Abstract

The initiation complex (t-complex) formed in a cell-free system (E. coli) from Ac-Phe-tRNA, poly(U) and washed ribosomes in the presence of initiation factors (ribosomal wash) and GTP, contains the Ac-Phe-tRNA bound quantitatively in a puromycin-reactive state. The t-complex is irreversibly inactivated by spiramycin with respect to its reactivity toward puromycin. The inactivated t-complex retains all of the Ac-Phe-tRNA bound, but it does not react with puromycin (2 x10-minus-3M) within 32 min at 25 degrees.
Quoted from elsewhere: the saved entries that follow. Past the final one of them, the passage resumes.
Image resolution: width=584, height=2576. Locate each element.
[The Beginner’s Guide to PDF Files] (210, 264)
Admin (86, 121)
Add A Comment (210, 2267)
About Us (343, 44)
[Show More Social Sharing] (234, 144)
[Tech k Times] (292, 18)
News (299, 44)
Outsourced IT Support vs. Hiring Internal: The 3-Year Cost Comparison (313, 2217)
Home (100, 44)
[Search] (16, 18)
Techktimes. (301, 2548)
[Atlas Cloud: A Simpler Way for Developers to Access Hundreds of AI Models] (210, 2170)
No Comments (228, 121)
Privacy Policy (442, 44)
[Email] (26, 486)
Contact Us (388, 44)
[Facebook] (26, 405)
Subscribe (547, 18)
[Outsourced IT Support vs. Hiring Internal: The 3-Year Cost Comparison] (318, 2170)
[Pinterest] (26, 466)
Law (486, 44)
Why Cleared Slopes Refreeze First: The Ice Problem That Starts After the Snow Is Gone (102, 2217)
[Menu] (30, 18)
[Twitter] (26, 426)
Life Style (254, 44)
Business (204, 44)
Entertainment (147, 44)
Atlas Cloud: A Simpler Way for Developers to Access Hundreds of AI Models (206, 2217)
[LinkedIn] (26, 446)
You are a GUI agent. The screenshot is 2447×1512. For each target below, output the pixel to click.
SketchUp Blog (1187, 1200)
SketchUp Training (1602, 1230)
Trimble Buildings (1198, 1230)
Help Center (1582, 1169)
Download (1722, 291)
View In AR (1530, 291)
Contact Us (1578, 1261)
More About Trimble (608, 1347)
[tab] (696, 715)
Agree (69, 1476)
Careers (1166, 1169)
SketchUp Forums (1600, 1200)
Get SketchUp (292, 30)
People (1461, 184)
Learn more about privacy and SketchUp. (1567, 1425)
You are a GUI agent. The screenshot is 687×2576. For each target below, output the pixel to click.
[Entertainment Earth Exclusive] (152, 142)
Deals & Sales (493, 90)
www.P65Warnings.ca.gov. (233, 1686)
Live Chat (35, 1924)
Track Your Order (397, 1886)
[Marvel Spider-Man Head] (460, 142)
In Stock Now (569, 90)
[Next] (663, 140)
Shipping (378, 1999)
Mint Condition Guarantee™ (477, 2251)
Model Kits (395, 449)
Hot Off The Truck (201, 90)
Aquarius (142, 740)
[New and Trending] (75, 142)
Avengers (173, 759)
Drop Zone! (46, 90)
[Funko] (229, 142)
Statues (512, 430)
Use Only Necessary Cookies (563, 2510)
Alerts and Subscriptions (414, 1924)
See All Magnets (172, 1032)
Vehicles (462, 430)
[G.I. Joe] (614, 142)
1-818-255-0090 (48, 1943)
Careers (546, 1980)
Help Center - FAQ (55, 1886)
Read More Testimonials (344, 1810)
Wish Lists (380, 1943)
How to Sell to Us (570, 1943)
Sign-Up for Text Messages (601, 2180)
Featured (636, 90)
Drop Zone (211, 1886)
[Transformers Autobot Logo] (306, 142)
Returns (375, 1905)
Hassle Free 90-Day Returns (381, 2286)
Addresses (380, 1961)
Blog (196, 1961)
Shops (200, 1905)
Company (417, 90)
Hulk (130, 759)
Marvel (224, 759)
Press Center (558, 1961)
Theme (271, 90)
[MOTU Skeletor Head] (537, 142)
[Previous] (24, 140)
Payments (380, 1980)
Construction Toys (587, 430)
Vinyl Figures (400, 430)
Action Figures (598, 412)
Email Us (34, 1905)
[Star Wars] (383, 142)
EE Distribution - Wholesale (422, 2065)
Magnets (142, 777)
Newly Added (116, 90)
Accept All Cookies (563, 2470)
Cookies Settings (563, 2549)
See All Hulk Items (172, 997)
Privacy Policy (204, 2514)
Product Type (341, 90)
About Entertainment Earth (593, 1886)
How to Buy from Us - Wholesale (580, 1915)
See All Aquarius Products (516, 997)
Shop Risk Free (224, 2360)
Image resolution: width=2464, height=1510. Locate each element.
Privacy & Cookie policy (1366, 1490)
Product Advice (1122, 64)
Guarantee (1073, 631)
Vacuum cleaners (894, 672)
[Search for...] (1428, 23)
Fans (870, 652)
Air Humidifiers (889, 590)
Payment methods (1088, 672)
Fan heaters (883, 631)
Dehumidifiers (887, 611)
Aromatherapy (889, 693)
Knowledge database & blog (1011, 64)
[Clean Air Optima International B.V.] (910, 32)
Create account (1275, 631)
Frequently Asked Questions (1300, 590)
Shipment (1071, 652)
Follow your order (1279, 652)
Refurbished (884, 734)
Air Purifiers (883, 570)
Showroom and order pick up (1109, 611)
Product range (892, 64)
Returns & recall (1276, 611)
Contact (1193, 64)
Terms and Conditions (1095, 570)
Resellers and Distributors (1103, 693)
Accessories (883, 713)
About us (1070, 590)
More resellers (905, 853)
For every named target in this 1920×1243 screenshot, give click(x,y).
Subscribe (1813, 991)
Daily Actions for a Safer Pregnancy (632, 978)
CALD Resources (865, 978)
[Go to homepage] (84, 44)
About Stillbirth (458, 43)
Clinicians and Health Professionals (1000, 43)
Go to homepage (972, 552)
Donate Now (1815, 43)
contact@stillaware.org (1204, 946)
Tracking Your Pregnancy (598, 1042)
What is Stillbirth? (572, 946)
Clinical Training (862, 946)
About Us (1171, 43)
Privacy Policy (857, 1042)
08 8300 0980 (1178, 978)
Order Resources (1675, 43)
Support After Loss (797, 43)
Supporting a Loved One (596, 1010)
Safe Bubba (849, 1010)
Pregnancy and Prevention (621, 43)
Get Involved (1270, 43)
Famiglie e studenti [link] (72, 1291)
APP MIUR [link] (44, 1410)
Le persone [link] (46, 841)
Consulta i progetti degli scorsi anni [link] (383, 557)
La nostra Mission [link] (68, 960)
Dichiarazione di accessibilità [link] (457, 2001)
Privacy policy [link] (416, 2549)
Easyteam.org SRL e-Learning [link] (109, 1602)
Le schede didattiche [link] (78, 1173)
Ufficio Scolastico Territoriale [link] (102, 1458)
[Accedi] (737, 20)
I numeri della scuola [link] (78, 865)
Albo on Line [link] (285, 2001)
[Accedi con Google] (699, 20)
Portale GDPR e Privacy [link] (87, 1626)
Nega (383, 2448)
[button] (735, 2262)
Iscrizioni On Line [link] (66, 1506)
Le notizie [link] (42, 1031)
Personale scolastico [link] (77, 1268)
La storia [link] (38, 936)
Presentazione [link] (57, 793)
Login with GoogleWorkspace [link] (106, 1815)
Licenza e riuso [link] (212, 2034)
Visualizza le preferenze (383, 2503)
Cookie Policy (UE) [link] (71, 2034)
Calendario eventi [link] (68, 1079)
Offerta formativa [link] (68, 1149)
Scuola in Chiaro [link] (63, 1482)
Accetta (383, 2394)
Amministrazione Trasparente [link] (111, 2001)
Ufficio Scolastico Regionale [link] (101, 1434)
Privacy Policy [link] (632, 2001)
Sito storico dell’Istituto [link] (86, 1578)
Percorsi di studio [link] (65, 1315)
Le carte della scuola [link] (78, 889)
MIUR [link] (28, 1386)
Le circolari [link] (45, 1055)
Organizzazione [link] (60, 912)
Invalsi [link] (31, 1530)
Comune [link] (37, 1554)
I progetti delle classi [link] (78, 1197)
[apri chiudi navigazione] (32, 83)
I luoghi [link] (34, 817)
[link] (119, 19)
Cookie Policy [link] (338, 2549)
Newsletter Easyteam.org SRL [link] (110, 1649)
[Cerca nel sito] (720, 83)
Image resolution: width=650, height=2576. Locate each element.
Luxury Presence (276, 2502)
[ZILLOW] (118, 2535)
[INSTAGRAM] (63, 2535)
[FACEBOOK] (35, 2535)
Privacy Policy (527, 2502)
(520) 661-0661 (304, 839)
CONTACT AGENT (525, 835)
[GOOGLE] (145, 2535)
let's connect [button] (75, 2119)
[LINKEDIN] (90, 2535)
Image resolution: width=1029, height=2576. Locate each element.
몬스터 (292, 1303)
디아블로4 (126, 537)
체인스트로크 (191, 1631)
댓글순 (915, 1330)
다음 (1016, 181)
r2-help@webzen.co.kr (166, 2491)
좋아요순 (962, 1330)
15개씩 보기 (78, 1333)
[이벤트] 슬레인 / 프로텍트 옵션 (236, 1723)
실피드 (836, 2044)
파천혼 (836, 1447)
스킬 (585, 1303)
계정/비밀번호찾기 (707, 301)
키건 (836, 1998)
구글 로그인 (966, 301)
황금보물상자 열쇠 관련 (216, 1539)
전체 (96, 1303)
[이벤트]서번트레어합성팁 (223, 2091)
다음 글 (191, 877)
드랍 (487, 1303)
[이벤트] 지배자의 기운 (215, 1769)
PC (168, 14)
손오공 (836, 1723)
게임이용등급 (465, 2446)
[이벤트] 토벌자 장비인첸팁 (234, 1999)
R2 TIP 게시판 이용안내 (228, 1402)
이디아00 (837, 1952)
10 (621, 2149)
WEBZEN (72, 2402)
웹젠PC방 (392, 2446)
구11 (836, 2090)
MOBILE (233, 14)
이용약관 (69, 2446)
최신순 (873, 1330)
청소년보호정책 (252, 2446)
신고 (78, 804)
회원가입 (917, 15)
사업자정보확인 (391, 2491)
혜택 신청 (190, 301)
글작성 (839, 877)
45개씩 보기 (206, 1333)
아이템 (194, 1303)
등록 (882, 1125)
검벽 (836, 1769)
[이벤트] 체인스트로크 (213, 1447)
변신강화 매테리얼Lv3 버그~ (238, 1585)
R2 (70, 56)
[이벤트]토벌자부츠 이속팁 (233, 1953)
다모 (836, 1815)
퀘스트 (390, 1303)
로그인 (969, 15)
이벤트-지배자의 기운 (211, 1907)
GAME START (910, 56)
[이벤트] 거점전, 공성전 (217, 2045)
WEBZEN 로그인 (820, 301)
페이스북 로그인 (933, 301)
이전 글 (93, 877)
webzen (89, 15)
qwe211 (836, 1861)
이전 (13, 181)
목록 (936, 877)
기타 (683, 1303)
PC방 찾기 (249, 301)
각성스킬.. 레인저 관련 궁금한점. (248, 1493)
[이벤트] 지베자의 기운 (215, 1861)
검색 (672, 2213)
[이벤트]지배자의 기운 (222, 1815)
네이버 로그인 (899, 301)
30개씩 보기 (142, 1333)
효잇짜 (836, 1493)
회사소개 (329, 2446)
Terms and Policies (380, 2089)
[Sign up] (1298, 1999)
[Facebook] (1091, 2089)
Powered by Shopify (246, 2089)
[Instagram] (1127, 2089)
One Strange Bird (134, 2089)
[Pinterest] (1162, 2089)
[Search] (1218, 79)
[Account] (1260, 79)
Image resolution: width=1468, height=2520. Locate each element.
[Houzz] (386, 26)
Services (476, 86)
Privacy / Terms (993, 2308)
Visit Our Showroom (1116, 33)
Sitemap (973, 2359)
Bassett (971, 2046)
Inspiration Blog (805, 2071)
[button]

In the case of another inhibitor protein synthesis, sparsomycin, the permanently "modified" t-complex not only retains all the bound Ac-Phe-tRNA but it can still react with puromycin. In the continuous presence of sparsomycin (1 x 10-minus-7M) the bound Ac-Phe-tRNA reacts quantitatively at a rate which is one-tenth the rate at which the t-complex reacts with puromycin, at low (6.25 x 10-minus-5M) or high (2 x 10-minus-3M) concentrations. These results are not in agreement with current views according to which aparsomycin binds to the ribosome reversibly at a single site with a KI in the range of 10-minus6-10-minus-7 M and according to which this stie is at the A'-site (puromycin site) of peptidyl transferase.